Kids should meet their friends — just one or two, not a group — outdoors. They still can’t engage in sports with shared equipment like soccer, baseball and basketball, but the doctors said hiking, going for walks or bicycling are fine. They should stay 6 feet apart from each other, and it’s best if they wear masks.

(3) Should I go buy something from a newly opened business or stay home?

This is one of the more confusing parts of the evolving health orders. Many businesses are reopening, particularly for curbside retail, and they desperately need customers. But the orders say people should continue to stay home unless they’re engaged in something essential.

Mayor London Breed posted photos on Instagram of buying new houseplants from Sloat Garden Center. I visited the Green Apple Books outpost in the Inner Sunset to collect some new reading material.

Essential? Not really. But OK, the good docs say.

Wear a mask. Wait in line 6 feet apart. Wash your hands before and after.

“I’ve felt that tension where I really want to be supporting businesses around me, but also not contributing to the problem of spreading the disease,” said Dr. Allison Bond, an infectious disease doctor at UCSF, saying it’s fine if you’re low-risk to patronize local businesses. “Order ahead of time. Pop by, pick it up and go.”

She said alternatives are ordering online or buying gift cards from small businesses you want to see stick around. She’s doing that with Casey’s Pizza, a favorite near her Mission Bay home. The doc’s pro tip? Order the Hot Pie.

Liore Milgrom-Gartner and her daughter find a spot to place their blanket at Dolores Park in San Francisco.

(4) Should I wear a mask while exercising?

The health orders say you don’t have to mask up if you can keep your distance, but going without one might draw you the stares and scolding remarks of strangers.

Bond is a jogger and doesn’t wear a mask — but does keep 15 feet away from anybody else even if it means running in the street, during off-hours or off the beaten track. She said that when joggers sweat and their masks get wet, it’s not accomplishing anything anyway, because wet masks are ineffective.

Studies have repeatedly shown that transmission is most likely in indoor, crowded settings in which people are together for a stretch of time. Think meatpacking plants, call centers, choir practices and homeless shelters.

You might get annoyed if a jogger runs by you without a mask, but you’re extremely unlikely to get COVID-19 because of it.

(5) Can I do anything fun this summer?

No doctor I talked to wants to get on a plane anytime soon unless it’s absolutely crucial. Dr. Krutika Kuppalli, a local infectious disease doctor and a biosecurity fellow with the Johns Hopkins Center for Health Security, said she usually flies once or twice a month, but hasn’t gone anywhere since March.

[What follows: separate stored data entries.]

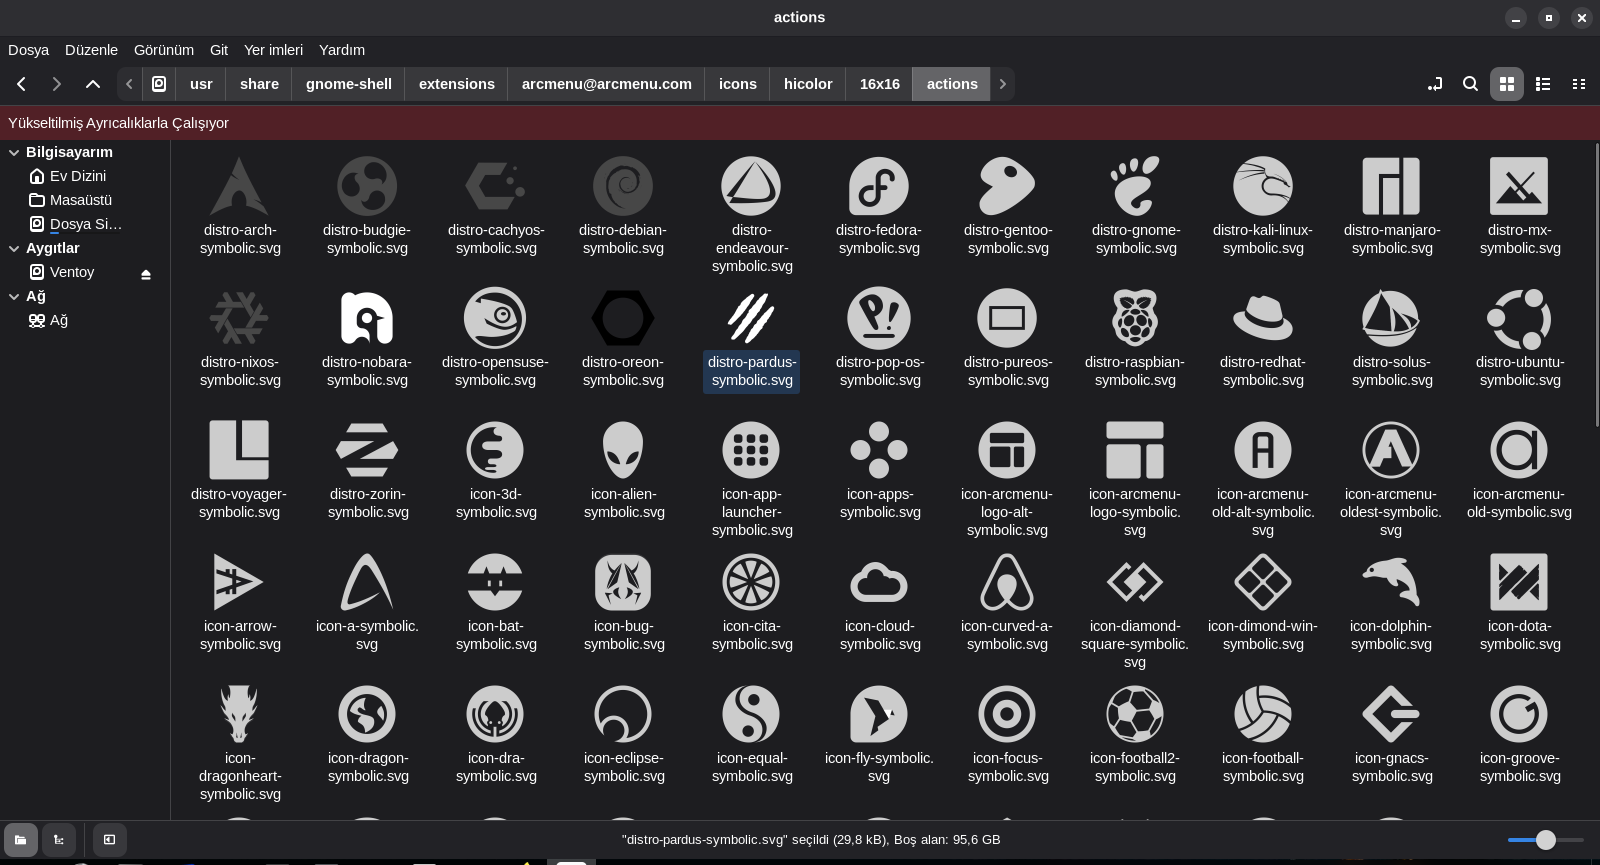Open Ev Dizini in the sidebar
The height and width of the screenshot is (865, 1600).
(x=77, y=176)
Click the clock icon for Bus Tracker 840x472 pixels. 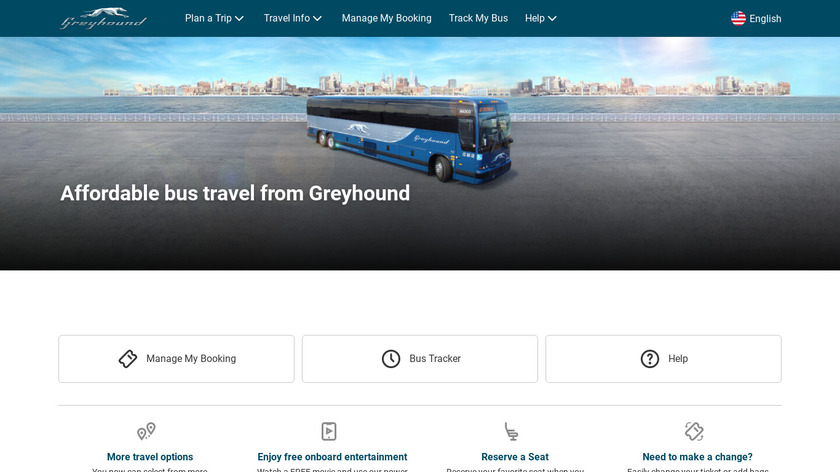click(391, 358)
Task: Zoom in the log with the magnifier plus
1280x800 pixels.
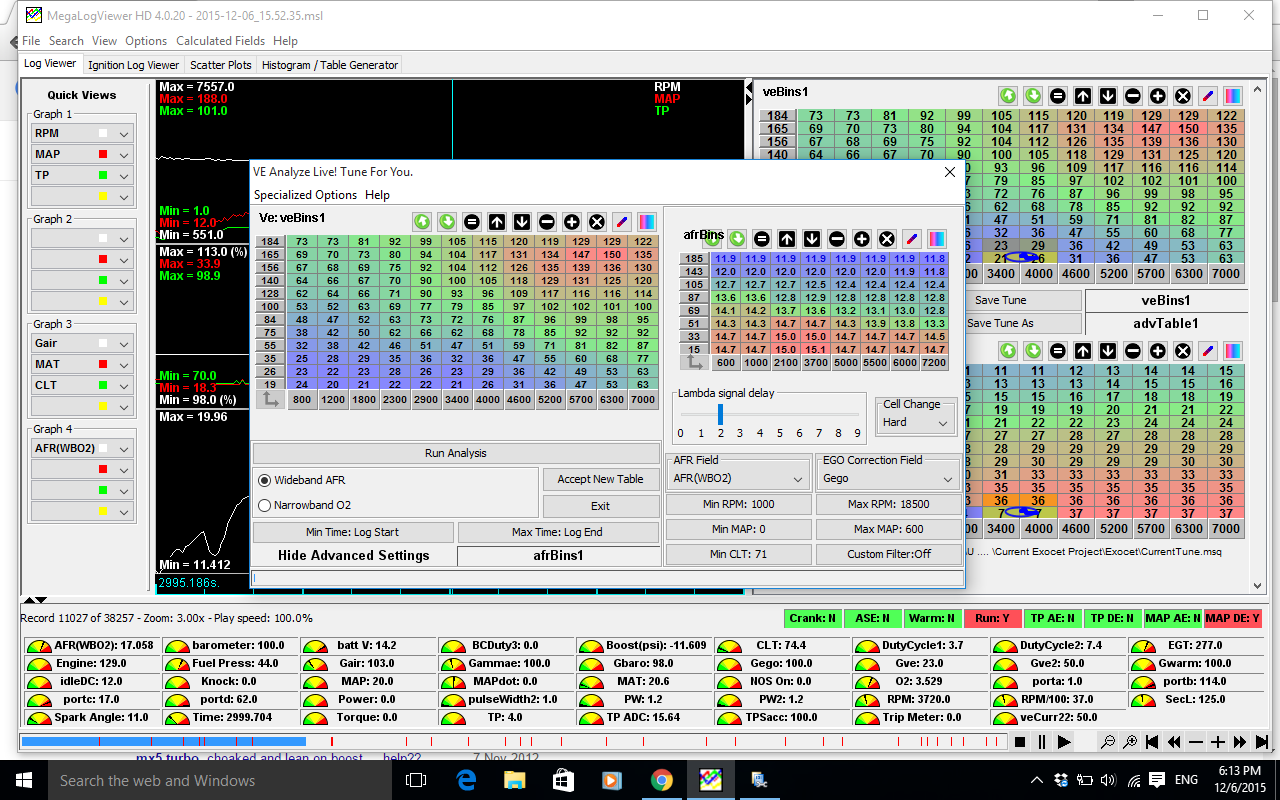Action: coord(1129,742)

“I definitely have the travel bug right now, but I don’t have any plans to go anywhere,” she said, noting that not only do planes and airports carry risk, but you’d have to consider the COVID-19 rate at your destination and what you’d do if you got sick there.

Instead, the doctors are supportive of the good old-fashioned road trip as the state opens up more this summer and before a possible uptick of cases in the fall.

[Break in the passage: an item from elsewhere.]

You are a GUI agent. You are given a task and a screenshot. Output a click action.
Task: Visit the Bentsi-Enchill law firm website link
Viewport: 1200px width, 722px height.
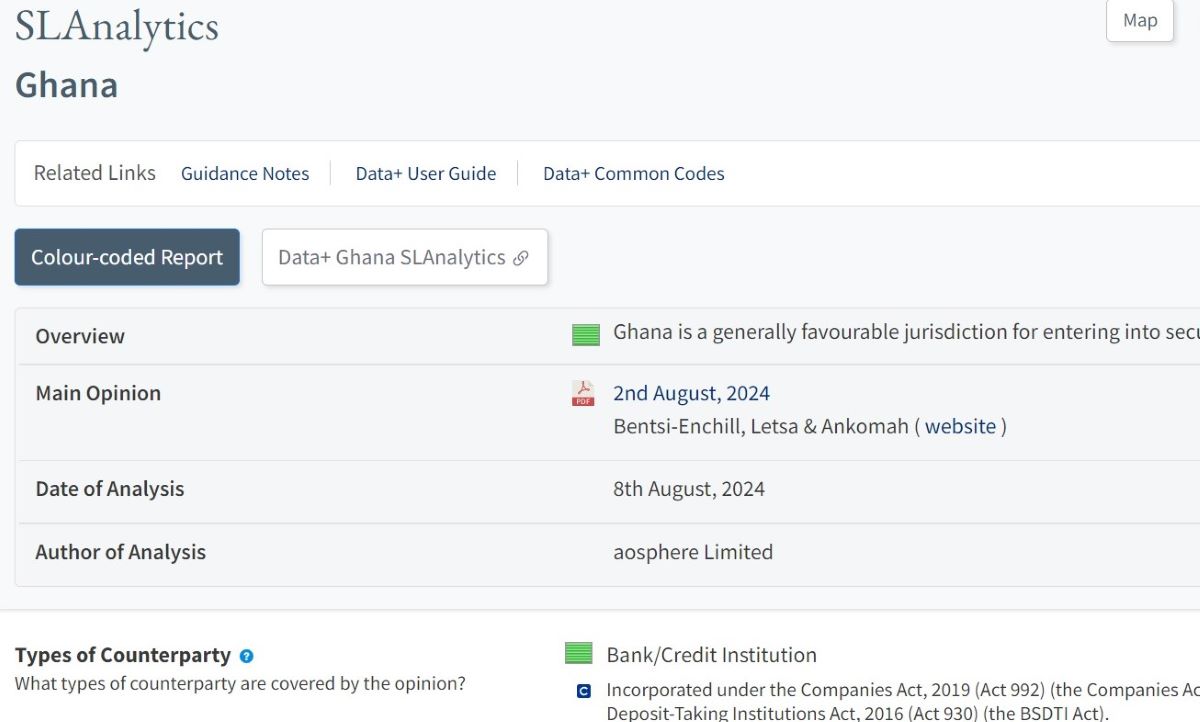pos(960,426)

“I think the RV industry is going to do really well,” Shapiro said.

Jessica Briggs, an infectious disease doctor at UCSF, is on a road trip now. She drove to Los Angeles for her high school friend’s backyard wedding. There will be just six people there, all of them doctors. Sadly, the groom’s parents are watching via live stream because his mother has cancer.

She said she has no plans to fly to visit her parents in Texas. But she thinks driving, hiking and camping are all fine activities to consider this summer.

Chin-Hong said California is ripe for exploration.

“You can go to Yuba and get a haircut,” he quipped of the county north of Sacramento that defied the state to reopen early.

No thanks, doc. I’m not that desperate.